* _Exercise description_
Please repeat the Caravaggio text below word for word, from "Image Source: Wikimedia" to "by the assassin.".

Caravaggio was infamous for hiring low-lifes to pose as saints for paintings commissioned by church officials. He even used the corpse of a prostitute to be the model for Saint Mary in the painting Death of the Virgin, 1606. (A scandal followed.)  So, it is quite probable the model for Saint Matthew actually was an unsavoury character.

The Artist and the Assassin is tentatively scheduled to be published by Porcupine’s Quill in July. It’s not Frutkin’s first historical Italian novel among his previous 16 books, ranging from poetry to novels to non-fiction. His most celebrated is the novel Fabrizio’s Return, a story about an enchanted violin in 17th and 18th century Italy. That book won the 2006 Trillium Award, for being the best novel published that year in Ontario. In 2014, the book was turned into an opera called Fabrizio’s Comet, which toured the United States. A 1988 novel, Atmospheres Apollinaire, was nominated for a Governor General’s Literary Award.

Michelangelo Merisi da Caravaggio was born in 1571 and died, not yet 40, in 1610. Some of the details of his life are known. But many remain a mystery.

“That is absolutely an invitation to use my imagination,” says Frutkin. He tried to keep to the record as much as possible but there was still considerable leeway to embroider. The assassin is invented and so are anecdotes surrounding the backstories of some of Caravaggio’s iconic paintings.

Consider The Musicians, a painting Caravaggio created for his Roman patron, Francesco Cardinal Maria del Monte. The homoerotic scene shows three musicians preparing to perform. Caravaggio himself posed as the horn player. The young men are carelessly dressed, showing a surprising amount of skin. They stare, with a come-hither look. A fourth figure is another young man, Cupid, the god of love. Frutkin imagines the cardinal’s reaction upon seeing the completed painting.

Caravaggio painted himself as the horn player and his apprentice, Mario, as the lutenist in The Musicians.
Image Source: Wikimedia Commons, as part of a project by the Metropolitan Museum of Art in New York.

“It is marvelous,” the cardinal exclaims. “Of course, I cannot allow it to be seen by my more conservative colleagues. But I will surely be displaying it for other friends, those who can appreciate what the finest painting can accomplish.”

The book is written from two viewpoints, that of Caravaggio and of Luca, the assassin, in alternating chapters. Luca is hired to kill Caravaggio by the relatives of a man the artist killed in a street brawl.

Charged with murder, Caravaggio is forced to flee Rome on a journey that takes him to Naples, Malta and Sicily. Luca follows Caravaggio around the Mediterranean but fails to kill the artist. When the Pope offers Caravaggio a pardon, the artist heads back to Rome, followed by the assassin.

In reality, Caravaggio died from some disease or infection journeying to Rome. It would be unfair to tell you how Frutkin treats the death except to say that the ending just might make you rethink the relationship between the artist and the assassin.

During his many trips to Italy over the years, Frutkin saw some Caravaggio paintings but he really fell for the artist’s work in 2011 when there was a Caravaggio exhibition at the National Gallery of Canada.

* _Data shown_
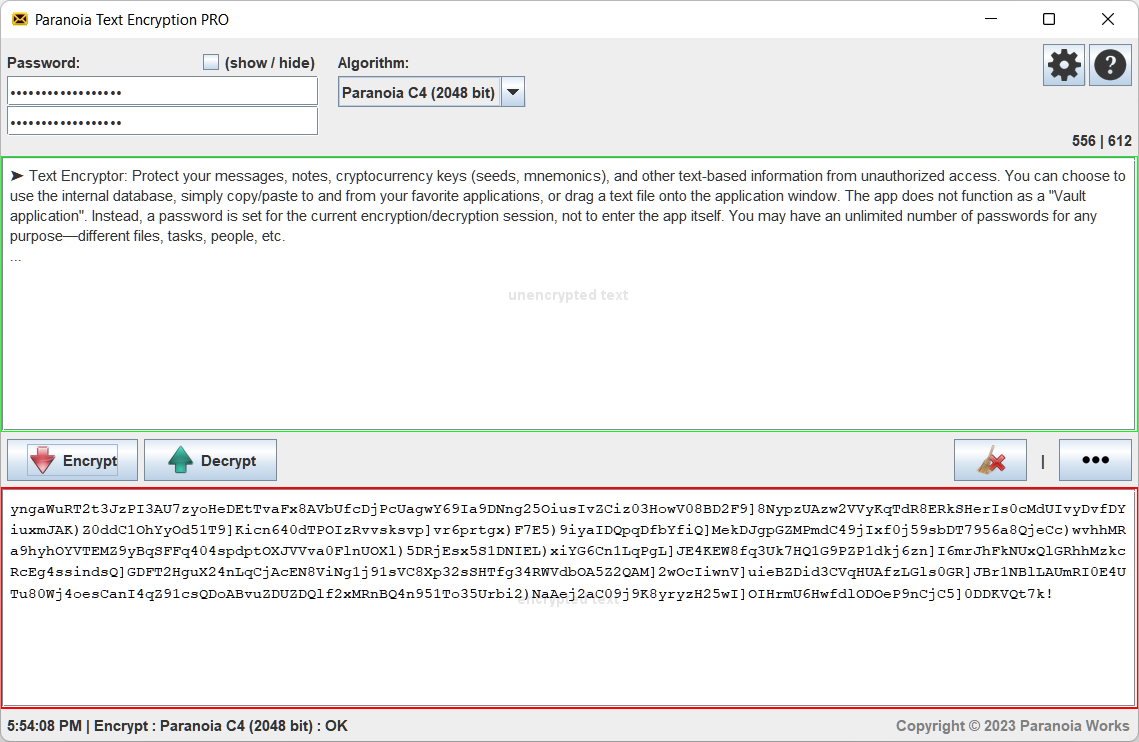This screenshot has width=1139, height=742.
Task: Open the settings gear icon
Action: point(1063,64)
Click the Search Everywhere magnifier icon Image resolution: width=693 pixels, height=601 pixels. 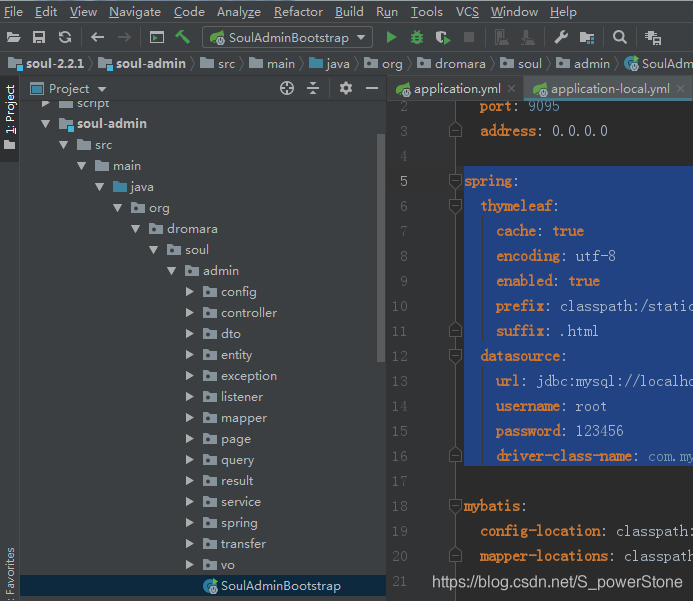coord(620,37)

* _Problem solution_
Image Source: Wikimedia Commons, as part of a project by the Metropolitan Museum of Art in New York.

“It is marvelous,” the cardinal exclaims. “Of course, I cannot allow it to be seen by my more conservative colleagues. But I will surely be displaying it for other friends, those who can appreciate what the finest painting can accomplish.”

The book is written from two viewpoints, that of Caravaggio and of Luca, the assassin, in alternating chapters. Luca is hired to kill Caravaggio by the relatives of a man the artist killed in a street brawl.

Charged with murder, Caravaggio is forced to flee Rome on a journey that takes him to Naples, Malta and Sicily. Luca follows Caravaggio around the Mediterranean but fails to kill the artist. When the Pope offers Caravaggio a pardon, the artist heads back to Rome, followed by the assassin.